CurtMonash writes "Fandome offers a fascinating video explaining how the first-down line on football broadcasts actually works. Evidently, theres a lot of processing both to calculate the exact location being photographed on the field — including optical sensors and two steps of encoding — and to draw a line in exactly the right place onscreen. For those who don't want to watch the whole video, highlights are here."

4 of 261 comments (clear)

  1. Re:Weathermen have been doing this for ??? by iluvcapra · · Score: 4, Informative

    Yeah - it is one guy and as long as he doesn't put on an annoyingly green tie - it all just works.

    There are several substantive differences:

    • The green or blue weather map is a straight chromakey, the matted background is opaque and the removed background is monochromatic. The first-down line/overlays have to be added to a surface of varying (but reasonably predictable) colors, and it's laid over the action, with objects "in front" (not grass) matted out of the overlay. This is very complicated.
    • The camera is in motion, panning and tilting while the overlay is happening. The weatherman always does his schtick in front of a camera on "lockdown," because if the camera moved, the weatherman would move (w/r/t the frame) on a different plane from his chromakeyed background.
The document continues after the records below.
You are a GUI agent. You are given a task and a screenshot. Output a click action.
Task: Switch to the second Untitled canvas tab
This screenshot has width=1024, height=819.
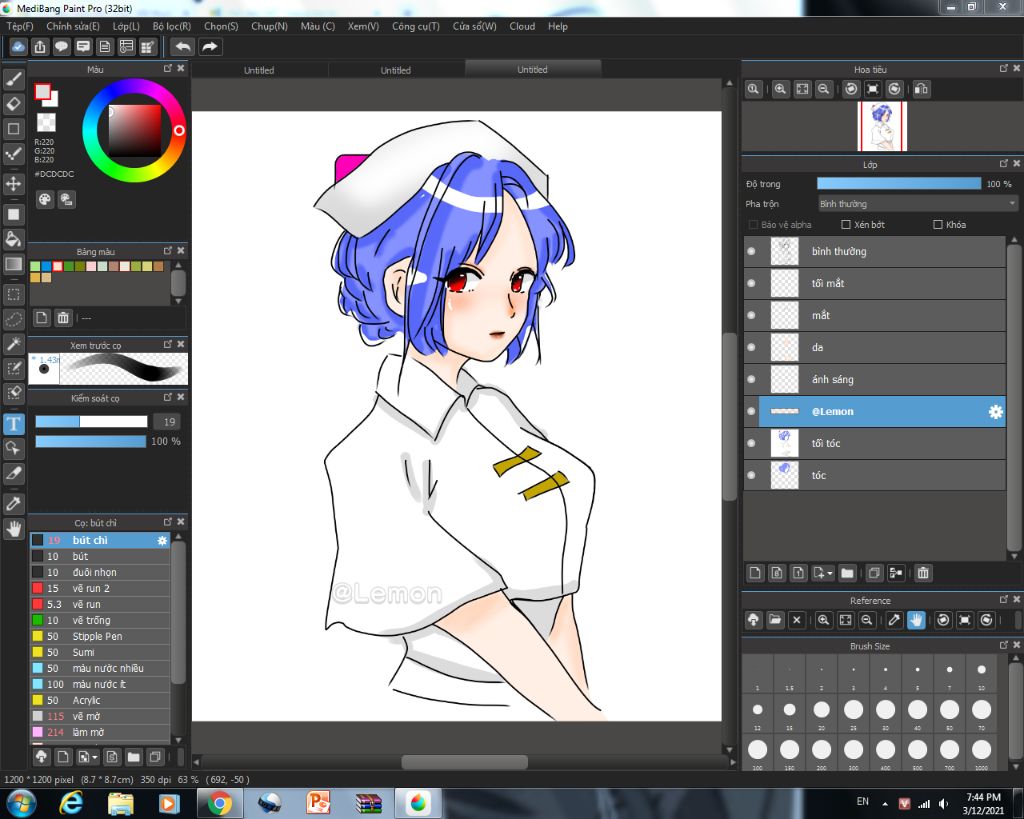395,70
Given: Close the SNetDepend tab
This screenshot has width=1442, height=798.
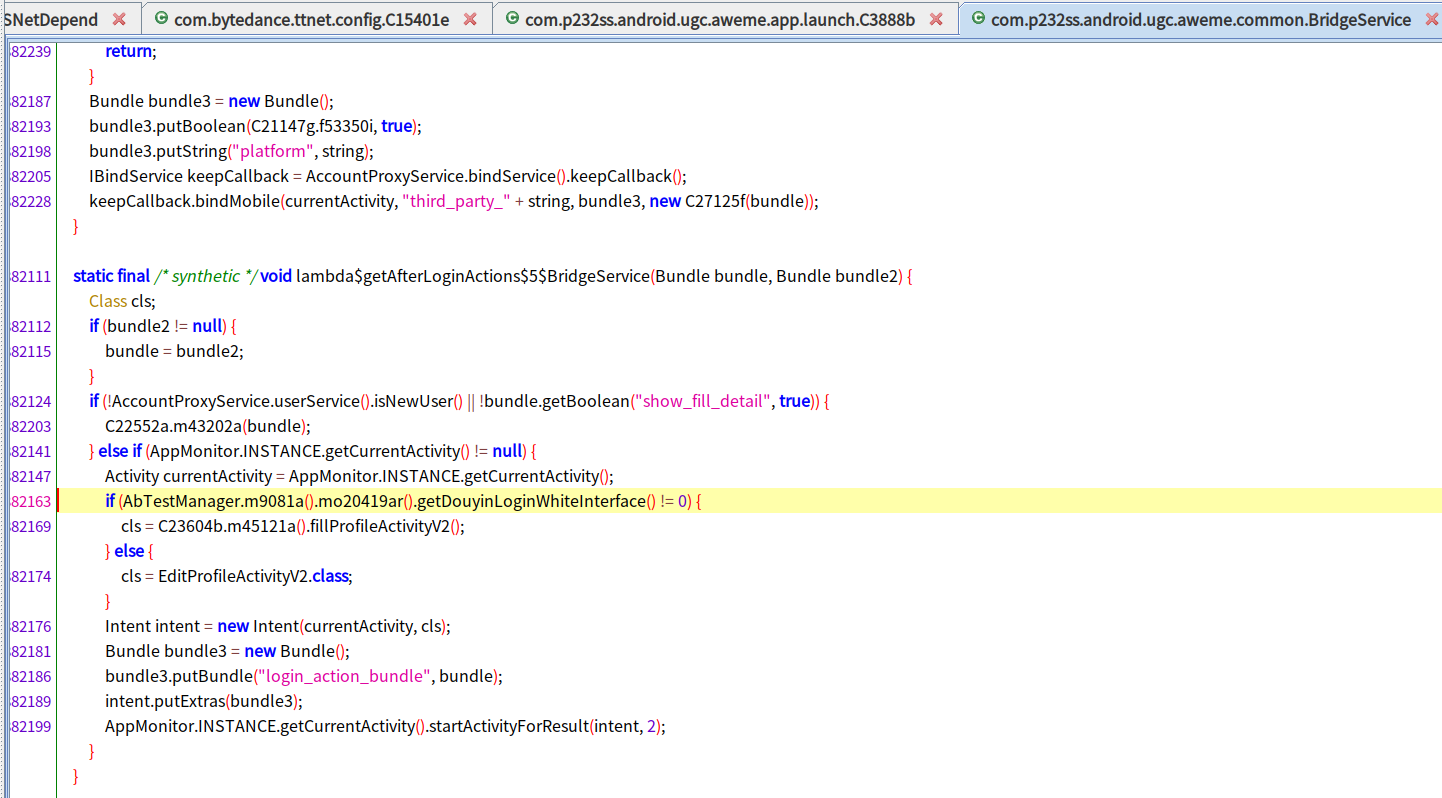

    I'd read the article if it weren't slashdotted, it appears very interesting...

    --
    Don't blame me, I voted for Baltar.
  2. Youtube Mirror for the video by iammani · · Score: 4, Informative
  3. Re:Watch the video by Reality+Master+101 · · Score: 4, Informative

    The way we used to say this in the Hospital game is, "different-good is as bad as different-bad."

    --
    Sometimes it's best to just let stupid people be stupid.
  4. It's not just the yellow line by Animats · · Score: 4, Informative

    Not being a sports fan, I don't see much of this stuff, but I once visited the company in Silicon Valley that makes the gear. The "yellow line" is one of the easier applications. It's basically a camera with encoders driving a fairly simple video processor. Calibration is manual; there's a setup display that shows the normal lines of a football field, and someone aligns the corners to match the real image from the camera. When the generated image matches the real one, the system is in alignment.

    That's 1998 technology. The newer systems have gone way beyond that. Ads on billboards are sometimes replaced using the same system. Ads you see on the air may not be what people in the stadium are seeing. There's player tracking, ball tracking, the "virtual strike zone" for baseball, GPS-based tracking for NASCAR, and virtual billboard insertion into everything.